◆ **WHAT THE EXERCISE ASKS**:
Can you express the entries starting at the line containing "Task: Click the key license icon" and ending at the line containing "point(943,558)", both included, as a JSON list of strings with one string per line and blank lines left out? Include no other lines.

[Position data for words and items]
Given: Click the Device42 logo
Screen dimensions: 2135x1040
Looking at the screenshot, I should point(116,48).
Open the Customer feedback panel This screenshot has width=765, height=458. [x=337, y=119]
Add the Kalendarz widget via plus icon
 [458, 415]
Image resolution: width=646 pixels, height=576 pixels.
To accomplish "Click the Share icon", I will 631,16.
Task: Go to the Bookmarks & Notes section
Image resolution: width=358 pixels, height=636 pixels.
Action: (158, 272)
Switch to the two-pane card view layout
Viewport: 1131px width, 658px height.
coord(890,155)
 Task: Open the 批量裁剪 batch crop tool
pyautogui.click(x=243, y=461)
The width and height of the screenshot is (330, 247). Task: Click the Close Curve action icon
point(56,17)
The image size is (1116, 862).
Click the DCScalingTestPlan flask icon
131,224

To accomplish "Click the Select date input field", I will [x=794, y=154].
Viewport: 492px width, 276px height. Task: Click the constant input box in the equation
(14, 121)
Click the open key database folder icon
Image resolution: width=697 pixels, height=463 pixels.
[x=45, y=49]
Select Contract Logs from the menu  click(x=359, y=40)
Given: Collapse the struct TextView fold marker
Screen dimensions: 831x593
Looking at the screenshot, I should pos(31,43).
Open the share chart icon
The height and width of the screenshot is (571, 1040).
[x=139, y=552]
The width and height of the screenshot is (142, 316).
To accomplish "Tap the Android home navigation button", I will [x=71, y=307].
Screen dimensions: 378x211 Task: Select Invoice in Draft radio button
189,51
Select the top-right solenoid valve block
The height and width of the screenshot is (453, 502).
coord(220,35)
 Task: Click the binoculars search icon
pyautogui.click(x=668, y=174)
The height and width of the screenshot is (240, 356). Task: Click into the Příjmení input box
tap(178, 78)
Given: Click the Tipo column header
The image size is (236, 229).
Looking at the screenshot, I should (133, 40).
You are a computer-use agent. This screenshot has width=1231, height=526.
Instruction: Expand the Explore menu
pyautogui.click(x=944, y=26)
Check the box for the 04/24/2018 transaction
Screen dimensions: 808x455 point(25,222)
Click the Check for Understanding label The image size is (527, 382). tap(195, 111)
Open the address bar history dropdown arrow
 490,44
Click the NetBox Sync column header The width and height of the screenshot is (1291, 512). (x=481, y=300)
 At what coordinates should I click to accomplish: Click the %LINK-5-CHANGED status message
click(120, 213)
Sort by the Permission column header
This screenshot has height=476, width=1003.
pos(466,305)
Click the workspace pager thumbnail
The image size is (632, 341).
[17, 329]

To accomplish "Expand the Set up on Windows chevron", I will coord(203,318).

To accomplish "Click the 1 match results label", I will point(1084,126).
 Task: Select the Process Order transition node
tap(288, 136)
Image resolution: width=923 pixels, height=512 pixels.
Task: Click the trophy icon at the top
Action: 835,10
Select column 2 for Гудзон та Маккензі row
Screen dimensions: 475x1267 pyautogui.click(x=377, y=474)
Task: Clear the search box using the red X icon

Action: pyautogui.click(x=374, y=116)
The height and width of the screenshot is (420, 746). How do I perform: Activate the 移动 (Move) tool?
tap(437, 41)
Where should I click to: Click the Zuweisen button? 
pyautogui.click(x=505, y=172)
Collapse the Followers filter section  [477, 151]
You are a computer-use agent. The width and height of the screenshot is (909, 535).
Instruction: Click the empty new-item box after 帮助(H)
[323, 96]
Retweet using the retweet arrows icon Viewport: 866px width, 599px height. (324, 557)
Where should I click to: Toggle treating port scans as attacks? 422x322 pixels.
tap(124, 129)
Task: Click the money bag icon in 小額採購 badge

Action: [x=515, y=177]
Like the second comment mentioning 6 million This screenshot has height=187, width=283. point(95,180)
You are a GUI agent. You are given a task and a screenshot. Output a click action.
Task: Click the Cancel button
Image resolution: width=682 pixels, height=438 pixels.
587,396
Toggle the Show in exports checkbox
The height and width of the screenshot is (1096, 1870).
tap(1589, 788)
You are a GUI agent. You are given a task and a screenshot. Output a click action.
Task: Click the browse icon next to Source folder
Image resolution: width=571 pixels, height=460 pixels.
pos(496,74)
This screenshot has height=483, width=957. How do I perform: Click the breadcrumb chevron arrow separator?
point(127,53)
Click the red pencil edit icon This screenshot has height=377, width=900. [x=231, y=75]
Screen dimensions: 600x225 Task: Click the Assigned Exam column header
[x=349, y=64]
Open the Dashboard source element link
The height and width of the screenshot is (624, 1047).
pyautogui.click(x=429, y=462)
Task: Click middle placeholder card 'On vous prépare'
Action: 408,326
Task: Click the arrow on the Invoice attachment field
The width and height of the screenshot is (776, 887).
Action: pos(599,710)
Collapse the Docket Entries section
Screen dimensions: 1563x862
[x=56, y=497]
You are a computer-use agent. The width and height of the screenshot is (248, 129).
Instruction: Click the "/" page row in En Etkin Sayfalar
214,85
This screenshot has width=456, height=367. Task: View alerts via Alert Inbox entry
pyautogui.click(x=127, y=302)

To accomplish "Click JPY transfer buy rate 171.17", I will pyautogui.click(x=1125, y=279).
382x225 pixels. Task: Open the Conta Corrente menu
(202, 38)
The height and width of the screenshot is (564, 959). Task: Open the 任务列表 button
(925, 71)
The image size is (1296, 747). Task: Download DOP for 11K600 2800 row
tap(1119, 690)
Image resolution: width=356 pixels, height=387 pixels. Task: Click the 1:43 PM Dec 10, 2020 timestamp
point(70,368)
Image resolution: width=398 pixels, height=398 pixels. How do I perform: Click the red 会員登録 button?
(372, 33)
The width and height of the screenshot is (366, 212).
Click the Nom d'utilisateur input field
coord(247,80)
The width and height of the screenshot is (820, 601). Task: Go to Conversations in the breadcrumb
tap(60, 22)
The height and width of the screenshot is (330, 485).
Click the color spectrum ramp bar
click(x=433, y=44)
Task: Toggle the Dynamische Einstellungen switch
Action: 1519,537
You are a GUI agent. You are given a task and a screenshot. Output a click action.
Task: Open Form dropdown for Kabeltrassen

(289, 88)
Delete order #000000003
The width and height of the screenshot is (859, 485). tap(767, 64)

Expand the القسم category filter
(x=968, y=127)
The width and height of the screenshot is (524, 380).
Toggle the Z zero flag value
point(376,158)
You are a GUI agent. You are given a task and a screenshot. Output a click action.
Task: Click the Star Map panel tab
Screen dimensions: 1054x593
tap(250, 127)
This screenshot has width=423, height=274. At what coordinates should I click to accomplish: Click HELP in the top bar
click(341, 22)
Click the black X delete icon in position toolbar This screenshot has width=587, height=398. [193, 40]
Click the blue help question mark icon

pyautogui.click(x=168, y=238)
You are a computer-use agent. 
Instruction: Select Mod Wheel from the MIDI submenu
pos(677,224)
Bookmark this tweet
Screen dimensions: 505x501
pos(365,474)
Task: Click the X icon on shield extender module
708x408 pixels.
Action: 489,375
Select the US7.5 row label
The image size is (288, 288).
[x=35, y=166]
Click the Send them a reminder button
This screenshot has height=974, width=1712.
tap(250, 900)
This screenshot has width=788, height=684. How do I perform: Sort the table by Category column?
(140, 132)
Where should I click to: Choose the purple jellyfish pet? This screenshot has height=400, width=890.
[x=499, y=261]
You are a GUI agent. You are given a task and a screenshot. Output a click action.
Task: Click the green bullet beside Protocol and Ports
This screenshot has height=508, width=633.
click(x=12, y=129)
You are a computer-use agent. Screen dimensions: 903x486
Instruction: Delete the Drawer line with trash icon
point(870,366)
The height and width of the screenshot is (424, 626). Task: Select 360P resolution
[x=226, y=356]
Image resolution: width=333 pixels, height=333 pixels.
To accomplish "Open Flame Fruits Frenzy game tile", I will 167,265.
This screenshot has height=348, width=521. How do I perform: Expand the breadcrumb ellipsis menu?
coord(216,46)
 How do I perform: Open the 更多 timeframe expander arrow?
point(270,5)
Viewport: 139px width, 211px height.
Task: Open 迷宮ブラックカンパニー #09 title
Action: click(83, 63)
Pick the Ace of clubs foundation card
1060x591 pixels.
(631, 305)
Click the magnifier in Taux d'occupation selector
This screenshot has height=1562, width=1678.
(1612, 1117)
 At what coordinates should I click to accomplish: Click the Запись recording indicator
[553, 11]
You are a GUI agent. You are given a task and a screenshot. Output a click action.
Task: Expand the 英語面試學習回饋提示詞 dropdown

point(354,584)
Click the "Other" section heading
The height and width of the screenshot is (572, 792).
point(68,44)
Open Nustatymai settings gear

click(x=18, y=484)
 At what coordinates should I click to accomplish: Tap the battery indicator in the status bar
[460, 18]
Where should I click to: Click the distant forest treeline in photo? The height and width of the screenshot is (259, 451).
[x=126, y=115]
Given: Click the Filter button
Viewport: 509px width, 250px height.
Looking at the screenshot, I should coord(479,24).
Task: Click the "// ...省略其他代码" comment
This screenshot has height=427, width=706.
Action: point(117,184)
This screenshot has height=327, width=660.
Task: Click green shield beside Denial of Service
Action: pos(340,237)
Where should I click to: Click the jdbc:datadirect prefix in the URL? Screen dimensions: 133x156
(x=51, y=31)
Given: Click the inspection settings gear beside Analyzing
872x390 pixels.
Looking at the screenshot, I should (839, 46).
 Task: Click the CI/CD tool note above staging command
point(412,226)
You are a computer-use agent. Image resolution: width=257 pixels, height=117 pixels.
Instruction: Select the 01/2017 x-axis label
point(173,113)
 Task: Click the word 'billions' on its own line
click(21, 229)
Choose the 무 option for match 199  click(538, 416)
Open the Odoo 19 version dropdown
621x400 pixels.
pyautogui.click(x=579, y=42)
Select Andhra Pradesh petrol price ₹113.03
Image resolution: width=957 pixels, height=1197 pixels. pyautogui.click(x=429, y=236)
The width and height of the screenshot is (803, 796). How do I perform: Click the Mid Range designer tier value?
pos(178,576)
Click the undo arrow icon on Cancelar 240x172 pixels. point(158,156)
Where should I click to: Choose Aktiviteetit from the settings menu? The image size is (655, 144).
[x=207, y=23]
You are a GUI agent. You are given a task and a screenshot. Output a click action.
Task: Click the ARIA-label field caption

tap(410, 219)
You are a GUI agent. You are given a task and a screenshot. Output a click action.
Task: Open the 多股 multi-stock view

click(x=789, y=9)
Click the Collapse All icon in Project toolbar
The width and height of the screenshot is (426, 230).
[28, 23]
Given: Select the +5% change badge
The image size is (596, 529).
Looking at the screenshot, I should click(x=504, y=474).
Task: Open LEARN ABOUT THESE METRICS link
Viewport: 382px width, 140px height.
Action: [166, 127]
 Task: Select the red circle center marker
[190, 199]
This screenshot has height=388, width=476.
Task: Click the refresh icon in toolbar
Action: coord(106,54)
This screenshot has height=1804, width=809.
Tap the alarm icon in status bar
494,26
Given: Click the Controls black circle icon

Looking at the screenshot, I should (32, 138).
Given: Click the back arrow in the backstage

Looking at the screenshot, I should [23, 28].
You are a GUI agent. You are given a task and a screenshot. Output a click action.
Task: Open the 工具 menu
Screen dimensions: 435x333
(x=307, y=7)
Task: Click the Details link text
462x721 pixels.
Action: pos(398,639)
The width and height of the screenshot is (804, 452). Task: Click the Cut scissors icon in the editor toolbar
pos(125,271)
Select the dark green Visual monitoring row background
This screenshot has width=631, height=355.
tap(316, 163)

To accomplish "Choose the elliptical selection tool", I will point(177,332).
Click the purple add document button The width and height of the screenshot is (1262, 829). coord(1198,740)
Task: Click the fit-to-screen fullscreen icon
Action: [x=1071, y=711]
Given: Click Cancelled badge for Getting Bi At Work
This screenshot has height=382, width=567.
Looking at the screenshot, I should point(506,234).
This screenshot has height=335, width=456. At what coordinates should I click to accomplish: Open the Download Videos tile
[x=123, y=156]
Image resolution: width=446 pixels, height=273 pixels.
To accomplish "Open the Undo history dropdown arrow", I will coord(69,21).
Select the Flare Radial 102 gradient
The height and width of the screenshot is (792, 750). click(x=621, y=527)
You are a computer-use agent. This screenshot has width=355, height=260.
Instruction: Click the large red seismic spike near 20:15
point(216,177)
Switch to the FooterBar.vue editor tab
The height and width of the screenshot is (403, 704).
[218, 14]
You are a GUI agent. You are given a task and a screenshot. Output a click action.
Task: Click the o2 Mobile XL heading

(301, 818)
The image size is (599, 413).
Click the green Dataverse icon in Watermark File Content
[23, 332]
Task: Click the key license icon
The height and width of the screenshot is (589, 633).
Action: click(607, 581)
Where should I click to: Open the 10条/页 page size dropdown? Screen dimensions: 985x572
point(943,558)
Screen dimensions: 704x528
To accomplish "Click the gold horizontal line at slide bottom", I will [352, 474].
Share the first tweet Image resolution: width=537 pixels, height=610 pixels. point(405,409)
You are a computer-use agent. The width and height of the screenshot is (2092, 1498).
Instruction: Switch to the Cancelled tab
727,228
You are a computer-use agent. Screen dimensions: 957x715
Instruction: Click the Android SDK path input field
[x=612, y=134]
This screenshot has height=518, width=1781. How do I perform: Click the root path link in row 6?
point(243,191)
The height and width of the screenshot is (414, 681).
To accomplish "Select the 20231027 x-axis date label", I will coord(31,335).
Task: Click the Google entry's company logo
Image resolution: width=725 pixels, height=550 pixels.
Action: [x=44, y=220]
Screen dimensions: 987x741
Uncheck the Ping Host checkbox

◆ **FULL OUTPUT**:
[
  "Task: Click the key license icon",
  "The height and width of the screenshot is (589, 633).",
  "Action: click(607, 581)",
  "Where should I click to: Open the 10条/页 page size dropdown? Screen dimensions: 985x572",
  "point(943,558)"
]